# Intense Leg Workout



## zombul (Jun 18, 2008)

Let me start by saying this is a workout I only do about once every 3 weeks but I have watched it bring many people to their knees and saw strong willed men bow out in front of their gym buddies.
   Squats
  Before we even hit the intense part I do five sets of squats 12-10-8-12-12 reps.These must be performed at a weight that u give everything to complete each set.
   The Workout.
  It consists of these movements and I like them in this order because between sets you can give muscle groups time to recover since u will be working for over a half hour without rest.If you can its beneficial to have all your stations set up b4 hand so ur not jerking and adding weights,the primary focus is to stay moving and *intense*.
  I start with an elevated platform (preferrably a box) in front of a cable machine with a bar(can be one from the lat tower ) on the low pulley.Then immaidiately move to a seated calf raise, to the leg press, to a reverse hack squatt, to a weighted machine crunch (this keeps you busy and gives the legs a little recooperation time) to deadlifts, finishing that with standing calf raise. 
  How 2 do it.
  First know ur going to do 5 sets of everything in reps of this order 12-10-8-12-12. It is crucial that you keep moving and not lolligaging aroung stay *intense*. And the hard part is you go from excercise to excercise until you have done the entire workout all 5 sets of all the exercises simotaneously. After the squatts thats a total of 378 back to back high intensity reps. Now obviously unless you are in very good shape you may find this hard to complete so have 1 or 2 workout buddy's w you.If you don't complete it (and the first couple times you probably wont) go until failure,when you cannot get another rep.I have seen people fall in the floor though this is not advised.Once you get to failure the next fuy goes till failure.When its your turn again you pick up on the rep you left on and continue as far as you can until you have completed the entire workout.
  Worth noting.
 This is an unusual leg workout but I findit very beneficeial.For people like me always looking to try something new this is diffrent.Also when doing this with a couple people it can take quite a while so have time. I like to only have one person at a time going so no one catches anyone on a machine and gets a short break period. Its one that I came up with and several guys at my gym have been doing on occasion and is quite a work load. And be careful, dont hurt yourself.


----------



## powerrack (Jun 23, 2008)

Hey any change is good, I love pain also. It's good you only do this sometimes though, sometimes this type of training can take you backwards, especially when you have a life outside the gym. 

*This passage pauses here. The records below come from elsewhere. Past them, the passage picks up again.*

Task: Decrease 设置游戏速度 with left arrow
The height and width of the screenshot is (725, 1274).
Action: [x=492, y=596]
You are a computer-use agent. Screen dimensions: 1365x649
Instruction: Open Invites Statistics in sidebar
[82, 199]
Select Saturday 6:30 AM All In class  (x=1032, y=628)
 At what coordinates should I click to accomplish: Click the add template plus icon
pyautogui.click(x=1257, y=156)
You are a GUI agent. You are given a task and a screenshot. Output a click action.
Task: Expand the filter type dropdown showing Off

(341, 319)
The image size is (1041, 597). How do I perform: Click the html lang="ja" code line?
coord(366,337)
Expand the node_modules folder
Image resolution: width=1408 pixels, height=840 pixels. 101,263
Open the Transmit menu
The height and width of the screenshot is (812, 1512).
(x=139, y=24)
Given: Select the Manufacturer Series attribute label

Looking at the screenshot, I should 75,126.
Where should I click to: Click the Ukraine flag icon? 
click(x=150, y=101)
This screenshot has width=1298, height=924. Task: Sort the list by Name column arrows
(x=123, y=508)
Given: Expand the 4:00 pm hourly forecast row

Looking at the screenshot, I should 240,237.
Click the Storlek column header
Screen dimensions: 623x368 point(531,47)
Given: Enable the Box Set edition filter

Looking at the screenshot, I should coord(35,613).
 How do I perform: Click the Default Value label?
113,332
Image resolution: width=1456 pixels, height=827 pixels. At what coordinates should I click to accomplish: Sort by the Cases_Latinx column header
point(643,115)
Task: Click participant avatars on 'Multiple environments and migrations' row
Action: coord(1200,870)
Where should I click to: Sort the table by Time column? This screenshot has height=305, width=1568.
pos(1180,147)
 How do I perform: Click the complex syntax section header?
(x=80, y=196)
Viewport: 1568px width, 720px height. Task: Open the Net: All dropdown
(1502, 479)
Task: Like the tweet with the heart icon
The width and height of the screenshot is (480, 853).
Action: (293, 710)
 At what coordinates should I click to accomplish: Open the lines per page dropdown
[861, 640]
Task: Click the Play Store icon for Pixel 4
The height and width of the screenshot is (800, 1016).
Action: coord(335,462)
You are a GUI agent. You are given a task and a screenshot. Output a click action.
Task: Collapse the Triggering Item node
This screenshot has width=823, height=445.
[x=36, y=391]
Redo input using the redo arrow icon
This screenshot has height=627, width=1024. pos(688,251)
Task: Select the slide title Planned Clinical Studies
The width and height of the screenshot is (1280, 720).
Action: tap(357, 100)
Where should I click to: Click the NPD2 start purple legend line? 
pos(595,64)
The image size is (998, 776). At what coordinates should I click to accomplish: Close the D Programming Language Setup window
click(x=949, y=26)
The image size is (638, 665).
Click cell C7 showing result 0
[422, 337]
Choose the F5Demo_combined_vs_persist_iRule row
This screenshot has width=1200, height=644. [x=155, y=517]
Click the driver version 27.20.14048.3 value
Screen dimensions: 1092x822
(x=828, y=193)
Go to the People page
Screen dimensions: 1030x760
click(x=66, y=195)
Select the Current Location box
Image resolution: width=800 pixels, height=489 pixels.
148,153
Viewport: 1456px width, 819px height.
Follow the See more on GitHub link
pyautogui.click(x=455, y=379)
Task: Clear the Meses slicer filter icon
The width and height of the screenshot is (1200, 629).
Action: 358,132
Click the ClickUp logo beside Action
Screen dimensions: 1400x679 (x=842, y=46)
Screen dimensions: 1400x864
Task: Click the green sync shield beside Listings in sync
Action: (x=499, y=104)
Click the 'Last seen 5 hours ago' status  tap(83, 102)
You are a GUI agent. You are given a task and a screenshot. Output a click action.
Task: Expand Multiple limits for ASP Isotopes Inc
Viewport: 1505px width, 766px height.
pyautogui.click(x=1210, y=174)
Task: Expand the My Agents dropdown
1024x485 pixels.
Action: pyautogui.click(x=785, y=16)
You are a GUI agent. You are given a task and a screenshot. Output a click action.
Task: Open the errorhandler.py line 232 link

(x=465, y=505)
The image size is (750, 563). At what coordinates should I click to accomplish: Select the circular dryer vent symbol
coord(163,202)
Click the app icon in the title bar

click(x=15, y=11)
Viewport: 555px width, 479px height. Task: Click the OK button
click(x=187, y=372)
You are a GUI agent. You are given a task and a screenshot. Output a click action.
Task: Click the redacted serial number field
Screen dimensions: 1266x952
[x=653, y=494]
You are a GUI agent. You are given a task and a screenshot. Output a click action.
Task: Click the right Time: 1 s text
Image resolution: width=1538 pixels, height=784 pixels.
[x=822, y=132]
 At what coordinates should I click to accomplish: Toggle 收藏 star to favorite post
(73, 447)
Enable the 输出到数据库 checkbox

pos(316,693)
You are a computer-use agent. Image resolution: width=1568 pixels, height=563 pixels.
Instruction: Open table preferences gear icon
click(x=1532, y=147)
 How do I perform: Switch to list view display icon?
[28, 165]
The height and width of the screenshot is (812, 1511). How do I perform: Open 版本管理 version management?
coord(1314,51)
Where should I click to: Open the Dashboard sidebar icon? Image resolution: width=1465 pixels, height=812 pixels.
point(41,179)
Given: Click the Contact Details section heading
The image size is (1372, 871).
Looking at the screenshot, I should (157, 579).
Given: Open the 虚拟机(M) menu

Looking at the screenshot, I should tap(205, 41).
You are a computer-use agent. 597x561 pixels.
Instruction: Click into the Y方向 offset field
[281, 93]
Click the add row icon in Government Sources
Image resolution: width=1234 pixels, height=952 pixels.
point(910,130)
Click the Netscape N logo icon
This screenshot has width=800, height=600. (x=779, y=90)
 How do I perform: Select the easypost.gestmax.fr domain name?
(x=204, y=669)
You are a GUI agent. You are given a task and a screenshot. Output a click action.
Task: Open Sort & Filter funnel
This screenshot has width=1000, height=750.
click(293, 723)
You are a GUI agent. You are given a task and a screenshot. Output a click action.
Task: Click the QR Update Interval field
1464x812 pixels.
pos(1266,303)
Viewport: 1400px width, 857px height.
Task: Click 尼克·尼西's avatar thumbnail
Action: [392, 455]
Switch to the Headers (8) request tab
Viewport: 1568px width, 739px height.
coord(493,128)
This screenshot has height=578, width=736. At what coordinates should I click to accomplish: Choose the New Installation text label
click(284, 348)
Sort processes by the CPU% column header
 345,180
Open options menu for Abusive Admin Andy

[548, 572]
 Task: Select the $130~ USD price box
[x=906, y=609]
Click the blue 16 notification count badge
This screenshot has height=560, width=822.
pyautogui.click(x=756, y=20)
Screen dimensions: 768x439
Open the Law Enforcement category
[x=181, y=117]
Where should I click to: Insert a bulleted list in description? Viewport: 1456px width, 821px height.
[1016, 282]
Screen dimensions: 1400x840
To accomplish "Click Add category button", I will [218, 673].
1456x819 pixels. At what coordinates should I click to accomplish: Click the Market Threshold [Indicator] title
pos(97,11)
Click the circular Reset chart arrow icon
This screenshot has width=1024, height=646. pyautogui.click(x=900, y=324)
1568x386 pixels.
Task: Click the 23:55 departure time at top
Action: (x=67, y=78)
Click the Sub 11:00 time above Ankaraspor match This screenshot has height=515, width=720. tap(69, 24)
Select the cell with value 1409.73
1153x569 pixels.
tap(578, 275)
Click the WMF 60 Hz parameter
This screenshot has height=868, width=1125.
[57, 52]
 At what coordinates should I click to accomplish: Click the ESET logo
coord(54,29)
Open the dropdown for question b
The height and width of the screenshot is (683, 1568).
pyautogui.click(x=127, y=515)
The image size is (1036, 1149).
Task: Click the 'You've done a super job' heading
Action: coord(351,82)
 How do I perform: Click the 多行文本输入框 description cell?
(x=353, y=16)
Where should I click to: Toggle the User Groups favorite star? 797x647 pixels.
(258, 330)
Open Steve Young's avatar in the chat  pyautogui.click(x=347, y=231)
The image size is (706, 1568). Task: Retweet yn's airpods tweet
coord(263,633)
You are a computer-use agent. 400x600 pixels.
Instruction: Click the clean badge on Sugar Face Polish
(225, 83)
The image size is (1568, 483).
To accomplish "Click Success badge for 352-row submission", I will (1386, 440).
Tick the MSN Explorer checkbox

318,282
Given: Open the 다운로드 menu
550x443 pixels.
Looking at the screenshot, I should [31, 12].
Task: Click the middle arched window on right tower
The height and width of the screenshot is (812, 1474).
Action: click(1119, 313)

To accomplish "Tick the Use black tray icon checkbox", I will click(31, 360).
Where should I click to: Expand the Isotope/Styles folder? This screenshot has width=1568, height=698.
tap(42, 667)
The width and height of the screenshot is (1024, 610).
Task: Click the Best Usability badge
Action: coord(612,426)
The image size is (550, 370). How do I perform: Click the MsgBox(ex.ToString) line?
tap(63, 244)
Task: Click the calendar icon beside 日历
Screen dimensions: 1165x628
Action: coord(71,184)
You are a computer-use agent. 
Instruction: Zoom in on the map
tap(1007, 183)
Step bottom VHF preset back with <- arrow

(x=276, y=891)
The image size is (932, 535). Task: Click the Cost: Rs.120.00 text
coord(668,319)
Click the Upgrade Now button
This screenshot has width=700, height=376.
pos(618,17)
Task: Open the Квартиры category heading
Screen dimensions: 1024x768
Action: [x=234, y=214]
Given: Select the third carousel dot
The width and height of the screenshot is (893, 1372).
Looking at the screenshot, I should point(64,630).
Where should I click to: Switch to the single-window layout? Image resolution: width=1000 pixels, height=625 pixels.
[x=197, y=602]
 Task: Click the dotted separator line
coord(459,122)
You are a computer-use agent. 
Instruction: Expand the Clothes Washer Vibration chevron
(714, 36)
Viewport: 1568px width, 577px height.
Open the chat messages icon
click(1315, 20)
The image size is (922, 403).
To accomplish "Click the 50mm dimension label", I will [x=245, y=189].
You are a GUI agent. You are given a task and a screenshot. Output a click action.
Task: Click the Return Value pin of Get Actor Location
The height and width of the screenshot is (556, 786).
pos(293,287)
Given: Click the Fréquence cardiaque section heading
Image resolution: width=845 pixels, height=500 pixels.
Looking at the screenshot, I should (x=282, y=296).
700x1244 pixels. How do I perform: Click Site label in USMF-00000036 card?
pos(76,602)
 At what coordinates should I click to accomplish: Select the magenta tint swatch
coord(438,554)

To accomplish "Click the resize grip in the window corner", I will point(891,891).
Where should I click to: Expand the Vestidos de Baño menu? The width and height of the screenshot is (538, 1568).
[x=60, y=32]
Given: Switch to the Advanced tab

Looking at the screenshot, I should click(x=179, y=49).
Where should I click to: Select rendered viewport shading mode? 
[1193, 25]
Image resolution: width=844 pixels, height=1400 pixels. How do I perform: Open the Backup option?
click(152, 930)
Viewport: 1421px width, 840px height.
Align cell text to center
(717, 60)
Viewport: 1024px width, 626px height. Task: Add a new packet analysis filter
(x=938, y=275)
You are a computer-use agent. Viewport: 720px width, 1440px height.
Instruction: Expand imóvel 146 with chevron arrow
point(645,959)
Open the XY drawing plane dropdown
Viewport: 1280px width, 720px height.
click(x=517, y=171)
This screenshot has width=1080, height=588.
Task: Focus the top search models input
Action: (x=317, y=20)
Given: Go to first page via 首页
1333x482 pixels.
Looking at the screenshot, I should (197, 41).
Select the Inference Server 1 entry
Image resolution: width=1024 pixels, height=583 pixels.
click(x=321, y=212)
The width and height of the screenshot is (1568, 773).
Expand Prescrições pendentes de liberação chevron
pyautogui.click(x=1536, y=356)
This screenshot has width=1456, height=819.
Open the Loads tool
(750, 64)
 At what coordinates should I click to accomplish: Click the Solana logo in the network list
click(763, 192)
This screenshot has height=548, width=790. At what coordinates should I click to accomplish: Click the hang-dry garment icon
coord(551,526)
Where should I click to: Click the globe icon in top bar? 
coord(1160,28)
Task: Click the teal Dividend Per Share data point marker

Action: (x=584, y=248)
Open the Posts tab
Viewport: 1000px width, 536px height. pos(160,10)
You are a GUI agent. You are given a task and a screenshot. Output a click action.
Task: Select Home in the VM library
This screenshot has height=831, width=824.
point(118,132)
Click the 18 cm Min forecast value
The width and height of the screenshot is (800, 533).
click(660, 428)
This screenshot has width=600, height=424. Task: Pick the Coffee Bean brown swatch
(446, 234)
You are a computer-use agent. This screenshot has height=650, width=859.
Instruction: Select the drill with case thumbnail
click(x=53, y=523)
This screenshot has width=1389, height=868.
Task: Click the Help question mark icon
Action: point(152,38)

I'm like you though, I sometimes have to go nuts and just have a wild time at the gym and go all out, even if it is borderline overtraining.


----------



## zombul (Jun 26, 2008)

Its very intense and keeps the body shocked when I throw something very unusual at it.This is one of the many alternate workouts I will use and this may be the most intense.Yes every day this type of workout would be overtraining.


----------